N. sativa widely use evidence showed its anti-inflammatory effect is comparable effect of of 100 mg/kg aspirin by its inhibitory effects on Carrageenan induced paw edema [28]. Also, evidences show N. sativa anti-inflammatory therapeutic effects on psoriasis (by produced the ethanolic extract) [29], Acne vulgaris (as an oil lotion 10% significantly reduced mean lesion count of and pustules after 2 months of therapy) [30, 31], Vitiligo (by Lyophilized seed extract of N. sativa and its active ingredient) [32, 33], Hypersensitivity reactions (by using carbonyl fraction of N. sativa and its active components, thymoquinone and nigellone) [34, 35] and Skin cancers (by enhancement of the natural killer (NK) cell in anti-cancer program) [36, 37].

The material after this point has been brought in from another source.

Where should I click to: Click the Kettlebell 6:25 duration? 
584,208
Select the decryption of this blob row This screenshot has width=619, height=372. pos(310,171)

Active compounds have been extracted from the seed and oil of N. sativa, including thymoquinone, thymohydroquinone, di- thymoquinone, thymol, carvacrol, Nigellimine-N-Oxide, nigel- licine, nigellidine and alpha hederine [38]. The most beneficial therapeutic properties of this plant is due to the presence of phenolic compounds, especially thymoquinone [39]. The mechanism of anti-inflammatory action of N. sativa oil and thymiquinone is realized through inhibiting cyclo-oxygenase and 5-lipoxygenase pathways and preventing the production of thromboxane B2 and leukotriene B4 [4042]. A study by Hadi et al in 2016 showed that N. sativa oil could be helpful in reducing the inflammation process and it can be used as a supplementary treatment in patients with rheumatoid arthritis [43], a point which was confirmed by the results of Gheita et al. study in 2012 [44].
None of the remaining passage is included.